How Quarantine Gave Me Back My True Passion of Books
The world of COVID-19 turned my life upside down. My beloved journalism classes quickly turned digital, my dream internship became remote, and now, I feel more lonely than ever in isolation, despite staying with my family over the summer until I head back to Baylor for my senior year.
But in all of this chaos, all this uncertainty and worry, a white bookcase filled with my childhood favorites and a long list of TBRs (to be read, for my non-reader friends) gave me all of the hope and serenity that I needed.
Creased spines and dog-eared pages have collected dust since my sophomore year of high school. I distinctly remember how I stopped reading The Count of Monte Cristo during my AP World History class, shoving a weathered Barnes & Noble bookmark between the pages. It was that moment that my passion for reading came to an alarming halt.
My passion for reading began early in life, with my mom and dad reading picture books to me and bringing them to life with made-up music and sound effects. Where the Wild Things Are and Arnie The Doughnut circulated our reading time often until I moved onto chapter books like Junie B. Jones and other elementary school finds I would discover in my library.
The fourth grade changed my life with Percy Jackson. I was immediately hooked with its quirky chapters, charming and endearing characters and a storyline I never heard of. I consumed each book in a day's time, finishing the final pages in my room after my bedtime using the light in my closet.
I remember the days when I would wake up early and ask my mom or dad to take me to Walmart the day that a Rick Riordan book would be released. I would bring it middle school, desparate to read it all at once to find out what happened to my beloved characters after the author left me on a cliffhanger (if you know, you know). I was desparate to find anyone in school that loved reading as much as I did. But of course, I never had a friend that shared my love for reading, so I settled for reading silently at the end of the lunch bench with my other classmates.

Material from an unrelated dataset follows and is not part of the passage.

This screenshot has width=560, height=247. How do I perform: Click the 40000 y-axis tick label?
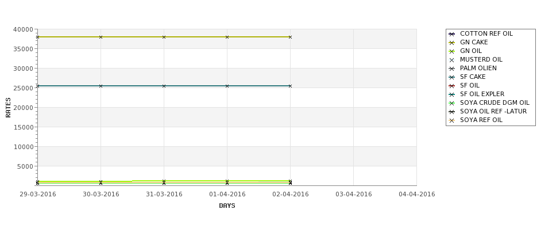click(x=23, y=29)
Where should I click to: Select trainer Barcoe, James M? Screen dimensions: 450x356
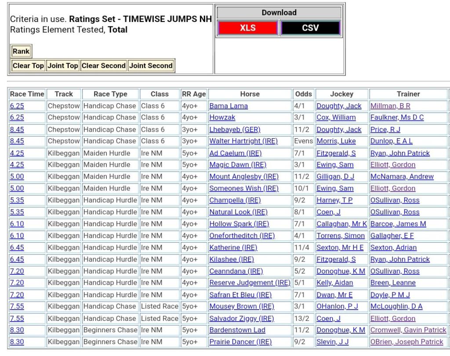[398, 224]
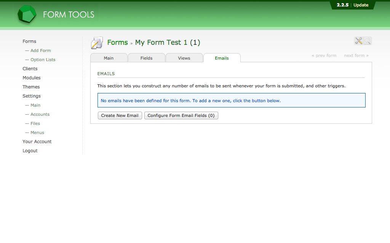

For the longest time I wanted to make the time to read. My TBR list is ever expanding, and with college, friendships and a future career to think about, I put it at the back of my mind.
COVID-19 gave me back my childhood passion of reading, and I'm not intending to ever let it go.
I have more time on my hands than ever, and I intend to use it wisely. My days are filled with reading and writing, my two favorite things to do. The power of storytelling is something I have always admired, and it's something that I will always want to incorporate into my every day life.
Forever and always I will be grateful for books. They gave me friends in my loneliest of times, joy during uncertainty and sadness, and all the life lessons I could ever need.
Maybe someday, not now or in five years, my book can have a glimmer of that power. The power to make someone smile, or feel heard or seen.
That power is pure magic, the stuff that books are made out of.